After suffering a legal defeat in December, the Recording Industry Association of America (RIAA) is modifying its approach to pursuing online file swappers, but pushing on with its program to stop illegal file trading with lawsuits, RIAA President Cary Sherman said Wednesday.
The RIAA, an industry trade group representing copyright owners, filed a new round of copyright infringement lawsuits Wednesday against 532 computer users who are allegedly illegally sharing copyrighted material using peer to peer (P-to-P) networks, Sherman said in a telephone press conference to discuss the move.
In contrast to previous rounds of lawsuits, the RIAA filed "John Doe" lawsuits that identify alleged file swappers only by the IP (Internet Protocol) address of the computer sharing the file. The RIAA will file a motion to require ISPs (Internet service providers) that own the addresses to provide the identity of the customers behind the addresses, Sherman said.

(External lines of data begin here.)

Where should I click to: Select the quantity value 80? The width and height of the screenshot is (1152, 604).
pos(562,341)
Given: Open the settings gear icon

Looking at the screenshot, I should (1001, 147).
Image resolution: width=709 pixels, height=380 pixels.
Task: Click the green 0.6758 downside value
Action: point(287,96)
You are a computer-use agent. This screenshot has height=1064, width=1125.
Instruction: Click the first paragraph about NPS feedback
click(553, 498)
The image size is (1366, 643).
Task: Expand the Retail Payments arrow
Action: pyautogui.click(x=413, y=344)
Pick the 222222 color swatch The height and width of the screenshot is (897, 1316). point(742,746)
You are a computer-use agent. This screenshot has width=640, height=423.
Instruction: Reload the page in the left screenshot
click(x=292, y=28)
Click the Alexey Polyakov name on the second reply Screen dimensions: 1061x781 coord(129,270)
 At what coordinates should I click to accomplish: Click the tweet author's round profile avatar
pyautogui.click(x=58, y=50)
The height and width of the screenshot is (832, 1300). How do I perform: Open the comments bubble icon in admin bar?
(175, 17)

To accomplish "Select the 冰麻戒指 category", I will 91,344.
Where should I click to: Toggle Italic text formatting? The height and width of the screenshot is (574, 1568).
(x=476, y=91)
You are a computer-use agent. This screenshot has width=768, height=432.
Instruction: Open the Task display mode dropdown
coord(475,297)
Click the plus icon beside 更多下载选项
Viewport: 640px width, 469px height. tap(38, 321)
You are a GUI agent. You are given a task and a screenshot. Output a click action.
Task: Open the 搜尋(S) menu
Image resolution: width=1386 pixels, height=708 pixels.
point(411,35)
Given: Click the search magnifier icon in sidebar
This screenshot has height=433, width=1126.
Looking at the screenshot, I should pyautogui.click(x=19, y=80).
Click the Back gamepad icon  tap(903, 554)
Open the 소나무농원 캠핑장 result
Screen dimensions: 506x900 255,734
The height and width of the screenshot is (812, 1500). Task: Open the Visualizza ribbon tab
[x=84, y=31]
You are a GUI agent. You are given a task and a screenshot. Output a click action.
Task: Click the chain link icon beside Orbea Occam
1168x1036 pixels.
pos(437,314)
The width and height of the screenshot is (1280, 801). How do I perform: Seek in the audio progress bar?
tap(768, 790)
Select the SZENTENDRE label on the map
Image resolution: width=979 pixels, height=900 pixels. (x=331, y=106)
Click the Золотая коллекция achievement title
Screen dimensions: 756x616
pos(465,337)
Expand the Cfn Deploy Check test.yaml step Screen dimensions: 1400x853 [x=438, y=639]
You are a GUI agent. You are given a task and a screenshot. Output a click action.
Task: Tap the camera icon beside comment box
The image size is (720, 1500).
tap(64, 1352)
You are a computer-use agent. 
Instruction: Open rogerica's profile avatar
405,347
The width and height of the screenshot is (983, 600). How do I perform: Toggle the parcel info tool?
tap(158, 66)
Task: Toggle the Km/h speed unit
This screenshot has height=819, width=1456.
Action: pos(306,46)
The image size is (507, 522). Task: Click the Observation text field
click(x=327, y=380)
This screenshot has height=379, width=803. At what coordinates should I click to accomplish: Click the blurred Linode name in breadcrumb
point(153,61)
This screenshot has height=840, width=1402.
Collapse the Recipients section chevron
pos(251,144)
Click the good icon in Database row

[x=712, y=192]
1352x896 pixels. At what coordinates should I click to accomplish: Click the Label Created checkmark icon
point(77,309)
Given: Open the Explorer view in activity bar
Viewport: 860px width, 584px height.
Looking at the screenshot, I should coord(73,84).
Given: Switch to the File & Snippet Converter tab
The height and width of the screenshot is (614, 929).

Previously, the RIAA used a provision of the Digital Millennium Copyright Act (DMCA) to subpoena ISPs directly, without court oversight, for the names and addresses associated with IP addresses before filing lawsuits. However, in December the U.S. Court of Appeals for the District of Columbia ruled on behalf of Verizon Internet Services, overturning a lower court ruling that allowed the practice.
Verizon argued that the subpoenas threatened customer privacy because they could be issued by a court clerk without oversight by a judge and did not require subsequent legal action by the copyright holder after receiving the subpoenaed information.
The RIAA bundled its case against the 532 swappers into four lawsuits filed in New York and the District of Columbia. Each suit names customers of a different ISP, but defendants could live anywhere in the U.S., Sherman said.
He declined to name the ISPs involved in the suits and took pains to say that illegal file swappers, not ISPs, are the target of the suits.
Only "egregious" file uploaders are named in the suits, which describes individuals whose computers host more than 800 files for download by other P-to-P users, he said. No particular P-to-P network are targets in the lawsuits, he said.
"Lawsuits involve activity on a range of platforms, and we'll proceed against all of them," Sherman said.
The RIAA has not decided whether to continue pursuing its case against Verizon. However, the organization will not abandon similar cases pending in other circuits, Sherman said.
"We obviously disagree with Court's decision in the D.C. circuit. It will be interesting to see if other courts think (U.S. Court of Appeals) Judge Bates was correct," he said.
So far, the RIAA has filed 382 lawsuits. Settlements were reached in 233 of those suits, with agreements in principle reached in another 100, Sherman said.
The average settlement is $3,000. However, the RIAA may begin asking for larger settlements, as awareness of the legal issues surrounding file-swapping grows and if the RIAA's legal costs grow as a result of decisions like those from the D.C. circuit, Sherman said.